The Santa Clara, California-based company’s announcement to launch a unit to design and develop electric vehicles and charging solutions triggered the stock movement on Wednesday. The new unit has been named as EdisonFuture, keeping in mind the peer companies Tesla (NASDAQ: TSLA) and Nikola Corp (NASDAQ: NKLA).
EdisonFuture is based in Silicon Valley and it complements SPI Energy’s current suite of PV solutions, including solar and battery storage technologies. EdisonFuture will focus on the design and development of new EV technologies and plans to partner with major manufacturers.

Financials
For the fiscal year ended December 31, 2019, SPI Energy’s loss expanded to $15.1 million from the $12.3 million in 2018. Revenue decreased to $97.9 million in 2019 from $125.6 million in 2018. SPI Energy had a working capital deficit of $113.5 million as of December 31, 2019.

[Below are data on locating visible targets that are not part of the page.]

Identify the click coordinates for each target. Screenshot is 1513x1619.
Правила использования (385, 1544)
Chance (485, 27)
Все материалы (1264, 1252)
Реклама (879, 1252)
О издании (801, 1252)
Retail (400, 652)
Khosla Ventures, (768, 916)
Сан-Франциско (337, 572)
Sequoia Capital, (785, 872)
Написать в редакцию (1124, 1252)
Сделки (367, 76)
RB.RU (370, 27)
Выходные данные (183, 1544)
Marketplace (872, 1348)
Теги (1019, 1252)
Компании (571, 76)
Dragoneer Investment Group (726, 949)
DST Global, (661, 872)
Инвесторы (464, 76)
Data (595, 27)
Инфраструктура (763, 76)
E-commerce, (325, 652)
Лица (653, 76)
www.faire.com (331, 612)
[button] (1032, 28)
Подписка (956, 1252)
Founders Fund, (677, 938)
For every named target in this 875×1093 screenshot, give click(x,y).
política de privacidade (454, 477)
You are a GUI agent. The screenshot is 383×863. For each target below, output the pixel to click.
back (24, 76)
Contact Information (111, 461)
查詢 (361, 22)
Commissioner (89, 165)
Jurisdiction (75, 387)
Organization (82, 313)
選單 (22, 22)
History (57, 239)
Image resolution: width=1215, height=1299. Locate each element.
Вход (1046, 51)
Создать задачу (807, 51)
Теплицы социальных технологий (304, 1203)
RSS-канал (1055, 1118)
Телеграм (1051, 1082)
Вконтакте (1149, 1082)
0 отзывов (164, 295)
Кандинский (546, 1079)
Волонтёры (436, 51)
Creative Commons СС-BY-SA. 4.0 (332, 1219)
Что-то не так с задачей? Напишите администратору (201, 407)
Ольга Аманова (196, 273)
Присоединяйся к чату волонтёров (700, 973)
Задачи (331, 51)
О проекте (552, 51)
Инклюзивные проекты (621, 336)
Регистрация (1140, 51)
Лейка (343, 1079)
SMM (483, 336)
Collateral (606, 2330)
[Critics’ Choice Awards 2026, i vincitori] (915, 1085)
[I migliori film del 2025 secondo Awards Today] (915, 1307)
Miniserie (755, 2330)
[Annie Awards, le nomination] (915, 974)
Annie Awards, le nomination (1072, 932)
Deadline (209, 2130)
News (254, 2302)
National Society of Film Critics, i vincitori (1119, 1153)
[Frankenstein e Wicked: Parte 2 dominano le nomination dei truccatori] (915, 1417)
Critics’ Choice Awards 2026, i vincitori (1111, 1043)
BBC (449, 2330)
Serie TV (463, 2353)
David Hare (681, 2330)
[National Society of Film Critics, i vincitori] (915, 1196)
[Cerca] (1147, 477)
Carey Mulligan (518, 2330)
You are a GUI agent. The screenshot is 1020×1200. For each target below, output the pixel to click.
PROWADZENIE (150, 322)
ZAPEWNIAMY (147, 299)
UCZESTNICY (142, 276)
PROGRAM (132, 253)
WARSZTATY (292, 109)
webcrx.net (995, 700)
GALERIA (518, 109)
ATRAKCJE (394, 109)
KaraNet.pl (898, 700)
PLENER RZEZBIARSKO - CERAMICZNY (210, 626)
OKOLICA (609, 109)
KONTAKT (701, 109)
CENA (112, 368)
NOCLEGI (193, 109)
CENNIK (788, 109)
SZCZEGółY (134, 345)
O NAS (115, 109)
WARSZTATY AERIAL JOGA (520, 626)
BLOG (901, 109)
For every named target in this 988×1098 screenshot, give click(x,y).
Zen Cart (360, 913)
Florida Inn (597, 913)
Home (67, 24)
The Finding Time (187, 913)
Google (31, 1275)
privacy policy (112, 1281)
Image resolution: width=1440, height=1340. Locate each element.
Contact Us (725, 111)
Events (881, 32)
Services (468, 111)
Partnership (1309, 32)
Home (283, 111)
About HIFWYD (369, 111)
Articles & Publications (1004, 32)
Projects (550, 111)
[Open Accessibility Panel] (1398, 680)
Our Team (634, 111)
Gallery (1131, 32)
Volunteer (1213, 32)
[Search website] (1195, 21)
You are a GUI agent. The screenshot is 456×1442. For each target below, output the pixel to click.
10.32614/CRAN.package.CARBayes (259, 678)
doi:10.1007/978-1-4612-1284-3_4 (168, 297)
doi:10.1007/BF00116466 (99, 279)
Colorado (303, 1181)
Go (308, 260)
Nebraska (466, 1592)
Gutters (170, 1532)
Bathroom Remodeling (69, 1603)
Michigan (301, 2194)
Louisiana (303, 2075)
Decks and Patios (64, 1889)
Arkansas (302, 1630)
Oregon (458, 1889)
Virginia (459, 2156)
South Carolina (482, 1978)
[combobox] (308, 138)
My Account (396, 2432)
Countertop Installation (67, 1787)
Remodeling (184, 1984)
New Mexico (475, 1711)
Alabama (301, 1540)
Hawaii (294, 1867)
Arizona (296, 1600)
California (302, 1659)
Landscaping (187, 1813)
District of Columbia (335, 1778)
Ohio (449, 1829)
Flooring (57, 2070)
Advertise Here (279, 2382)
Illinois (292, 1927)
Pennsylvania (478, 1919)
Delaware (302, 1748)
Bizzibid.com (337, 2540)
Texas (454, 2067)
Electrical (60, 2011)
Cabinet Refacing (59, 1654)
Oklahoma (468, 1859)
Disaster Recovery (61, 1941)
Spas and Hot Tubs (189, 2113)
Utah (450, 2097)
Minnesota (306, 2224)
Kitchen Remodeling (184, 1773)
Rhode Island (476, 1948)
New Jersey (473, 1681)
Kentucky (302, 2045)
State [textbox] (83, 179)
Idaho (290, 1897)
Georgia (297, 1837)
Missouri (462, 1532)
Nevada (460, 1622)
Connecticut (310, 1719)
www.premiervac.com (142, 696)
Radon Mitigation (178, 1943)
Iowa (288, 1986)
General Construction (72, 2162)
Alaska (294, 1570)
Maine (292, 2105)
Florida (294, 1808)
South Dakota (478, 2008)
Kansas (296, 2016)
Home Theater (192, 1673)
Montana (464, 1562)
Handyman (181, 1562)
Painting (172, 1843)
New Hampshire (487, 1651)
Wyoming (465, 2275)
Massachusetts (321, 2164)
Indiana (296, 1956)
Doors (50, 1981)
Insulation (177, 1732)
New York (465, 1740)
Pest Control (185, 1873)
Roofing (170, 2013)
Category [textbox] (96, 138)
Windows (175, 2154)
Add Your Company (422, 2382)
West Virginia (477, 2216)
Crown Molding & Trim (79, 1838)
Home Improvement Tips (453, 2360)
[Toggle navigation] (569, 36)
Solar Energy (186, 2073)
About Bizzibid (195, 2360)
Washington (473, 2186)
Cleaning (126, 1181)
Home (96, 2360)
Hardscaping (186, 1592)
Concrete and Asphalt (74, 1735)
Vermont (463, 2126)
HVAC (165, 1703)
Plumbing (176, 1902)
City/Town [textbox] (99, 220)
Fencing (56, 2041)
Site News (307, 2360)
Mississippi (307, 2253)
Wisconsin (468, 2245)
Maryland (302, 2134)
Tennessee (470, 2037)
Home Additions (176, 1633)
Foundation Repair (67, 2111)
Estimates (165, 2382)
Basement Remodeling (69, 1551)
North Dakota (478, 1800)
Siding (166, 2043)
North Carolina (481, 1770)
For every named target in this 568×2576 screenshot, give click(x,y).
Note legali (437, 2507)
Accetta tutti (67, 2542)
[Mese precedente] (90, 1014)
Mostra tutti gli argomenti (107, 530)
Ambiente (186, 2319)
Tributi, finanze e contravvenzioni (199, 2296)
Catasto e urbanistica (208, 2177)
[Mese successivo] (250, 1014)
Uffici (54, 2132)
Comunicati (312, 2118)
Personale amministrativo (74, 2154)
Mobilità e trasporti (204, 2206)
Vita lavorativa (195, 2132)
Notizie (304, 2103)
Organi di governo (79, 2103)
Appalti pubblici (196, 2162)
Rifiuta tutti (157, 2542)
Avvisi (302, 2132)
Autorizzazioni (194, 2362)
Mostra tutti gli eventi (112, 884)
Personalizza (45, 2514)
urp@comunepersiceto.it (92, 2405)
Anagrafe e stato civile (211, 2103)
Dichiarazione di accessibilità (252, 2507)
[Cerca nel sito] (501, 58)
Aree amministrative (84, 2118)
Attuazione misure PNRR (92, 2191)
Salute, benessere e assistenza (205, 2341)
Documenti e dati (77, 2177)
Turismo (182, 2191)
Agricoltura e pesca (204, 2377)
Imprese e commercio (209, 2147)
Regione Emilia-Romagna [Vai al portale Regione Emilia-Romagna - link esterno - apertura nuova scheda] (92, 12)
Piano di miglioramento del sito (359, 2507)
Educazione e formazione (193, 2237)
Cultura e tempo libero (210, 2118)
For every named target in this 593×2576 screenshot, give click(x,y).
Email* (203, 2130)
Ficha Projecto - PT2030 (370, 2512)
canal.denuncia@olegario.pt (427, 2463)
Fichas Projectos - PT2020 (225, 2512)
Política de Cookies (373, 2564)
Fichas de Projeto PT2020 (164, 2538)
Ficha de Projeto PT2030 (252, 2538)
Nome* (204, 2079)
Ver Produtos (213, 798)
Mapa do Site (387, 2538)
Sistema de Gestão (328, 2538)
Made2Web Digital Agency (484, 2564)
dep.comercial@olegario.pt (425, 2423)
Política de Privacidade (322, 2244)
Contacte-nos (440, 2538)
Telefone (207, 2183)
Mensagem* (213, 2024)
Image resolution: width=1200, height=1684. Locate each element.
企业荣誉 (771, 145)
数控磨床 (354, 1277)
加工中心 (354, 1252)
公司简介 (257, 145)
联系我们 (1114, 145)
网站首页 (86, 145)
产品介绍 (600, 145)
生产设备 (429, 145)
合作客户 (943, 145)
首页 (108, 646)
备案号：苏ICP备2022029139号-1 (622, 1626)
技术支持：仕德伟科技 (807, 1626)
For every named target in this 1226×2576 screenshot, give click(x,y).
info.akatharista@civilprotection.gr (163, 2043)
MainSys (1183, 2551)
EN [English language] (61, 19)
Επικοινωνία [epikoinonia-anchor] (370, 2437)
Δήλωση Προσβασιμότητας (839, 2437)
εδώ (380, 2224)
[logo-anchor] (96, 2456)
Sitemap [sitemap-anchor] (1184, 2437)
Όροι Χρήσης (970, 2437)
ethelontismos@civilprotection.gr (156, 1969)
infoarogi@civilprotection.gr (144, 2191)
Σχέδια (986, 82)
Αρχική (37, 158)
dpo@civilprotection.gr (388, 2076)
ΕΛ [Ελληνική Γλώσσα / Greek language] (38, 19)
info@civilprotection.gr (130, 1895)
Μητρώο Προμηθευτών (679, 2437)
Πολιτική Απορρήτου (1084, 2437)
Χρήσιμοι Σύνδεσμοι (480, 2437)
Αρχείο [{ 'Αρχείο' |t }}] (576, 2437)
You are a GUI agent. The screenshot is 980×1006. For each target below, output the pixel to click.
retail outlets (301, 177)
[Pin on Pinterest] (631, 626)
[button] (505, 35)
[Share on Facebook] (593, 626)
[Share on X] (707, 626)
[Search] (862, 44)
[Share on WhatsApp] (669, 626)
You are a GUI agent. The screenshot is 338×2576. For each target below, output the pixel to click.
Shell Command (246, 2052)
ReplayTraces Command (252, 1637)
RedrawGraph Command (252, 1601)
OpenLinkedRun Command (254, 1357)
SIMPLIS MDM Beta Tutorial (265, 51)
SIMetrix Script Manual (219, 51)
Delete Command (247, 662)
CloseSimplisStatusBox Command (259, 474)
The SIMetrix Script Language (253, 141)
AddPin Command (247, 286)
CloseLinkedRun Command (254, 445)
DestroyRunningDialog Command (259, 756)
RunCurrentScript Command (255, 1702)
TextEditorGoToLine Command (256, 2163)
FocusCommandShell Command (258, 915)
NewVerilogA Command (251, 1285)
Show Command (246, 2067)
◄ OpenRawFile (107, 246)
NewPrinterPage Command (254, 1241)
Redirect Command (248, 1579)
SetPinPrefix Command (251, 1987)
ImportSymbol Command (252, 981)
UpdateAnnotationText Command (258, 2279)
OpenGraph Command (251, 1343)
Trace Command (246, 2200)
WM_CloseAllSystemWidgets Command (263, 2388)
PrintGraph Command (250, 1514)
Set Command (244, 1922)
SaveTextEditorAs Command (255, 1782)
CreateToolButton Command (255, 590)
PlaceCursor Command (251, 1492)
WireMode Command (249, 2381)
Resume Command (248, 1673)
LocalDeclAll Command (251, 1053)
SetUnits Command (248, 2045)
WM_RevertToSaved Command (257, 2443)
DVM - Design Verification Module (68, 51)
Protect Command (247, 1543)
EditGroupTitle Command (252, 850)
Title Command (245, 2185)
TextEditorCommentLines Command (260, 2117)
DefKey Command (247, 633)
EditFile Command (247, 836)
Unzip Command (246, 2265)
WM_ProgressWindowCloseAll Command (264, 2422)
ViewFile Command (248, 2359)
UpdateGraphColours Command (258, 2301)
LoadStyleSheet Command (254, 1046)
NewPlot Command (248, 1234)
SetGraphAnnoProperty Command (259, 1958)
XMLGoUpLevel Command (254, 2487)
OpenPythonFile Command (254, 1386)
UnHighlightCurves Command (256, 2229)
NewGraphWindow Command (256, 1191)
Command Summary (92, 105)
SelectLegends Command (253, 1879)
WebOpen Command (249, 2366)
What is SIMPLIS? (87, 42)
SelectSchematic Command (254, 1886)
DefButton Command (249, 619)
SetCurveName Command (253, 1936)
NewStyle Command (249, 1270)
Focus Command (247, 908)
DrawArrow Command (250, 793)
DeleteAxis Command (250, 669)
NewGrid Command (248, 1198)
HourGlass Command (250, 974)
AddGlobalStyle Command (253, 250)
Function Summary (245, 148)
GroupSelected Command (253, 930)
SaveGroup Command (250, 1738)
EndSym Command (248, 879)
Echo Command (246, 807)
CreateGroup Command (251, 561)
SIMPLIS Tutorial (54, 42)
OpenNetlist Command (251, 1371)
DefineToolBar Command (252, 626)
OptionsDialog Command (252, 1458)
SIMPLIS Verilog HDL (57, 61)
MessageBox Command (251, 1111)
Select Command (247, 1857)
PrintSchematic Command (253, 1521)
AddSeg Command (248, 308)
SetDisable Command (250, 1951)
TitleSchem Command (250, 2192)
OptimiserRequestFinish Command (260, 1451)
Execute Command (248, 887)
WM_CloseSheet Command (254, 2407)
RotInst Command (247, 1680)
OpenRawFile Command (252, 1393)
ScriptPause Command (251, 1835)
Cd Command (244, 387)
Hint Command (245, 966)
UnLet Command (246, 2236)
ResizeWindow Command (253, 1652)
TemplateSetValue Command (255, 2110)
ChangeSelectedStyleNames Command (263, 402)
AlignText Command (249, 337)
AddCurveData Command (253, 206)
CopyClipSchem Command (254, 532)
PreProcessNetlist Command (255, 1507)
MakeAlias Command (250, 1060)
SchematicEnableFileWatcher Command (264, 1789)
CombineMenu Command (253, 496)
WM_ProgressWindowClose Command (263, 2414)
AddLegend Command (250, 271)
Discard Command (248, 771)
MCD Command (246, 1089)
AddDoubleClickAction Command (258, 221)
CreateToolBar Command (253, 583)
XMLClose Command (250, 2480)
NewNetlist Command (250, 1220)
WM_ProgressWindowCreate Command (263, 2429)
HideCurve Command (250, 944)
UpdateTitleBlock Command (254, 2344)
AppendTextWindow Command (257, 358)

Also read: JinkoSolar (JKS) Q2 2020 Earnings Call Transcript
Final word
The reason for the upward movement was also partially related to JinkoSolar’s (NYSE: JKS) upbeat quarterly results. Also, Tesla’s battery event added momentum to the SPI’s announcement as investors were keeping an eye on renewable energy stocks. As the traders were ready to take more risks on the penny stocks, SPI stock could have popped up on Wednesday. The performance of SPI Energy will be keenly watched by the market in the future.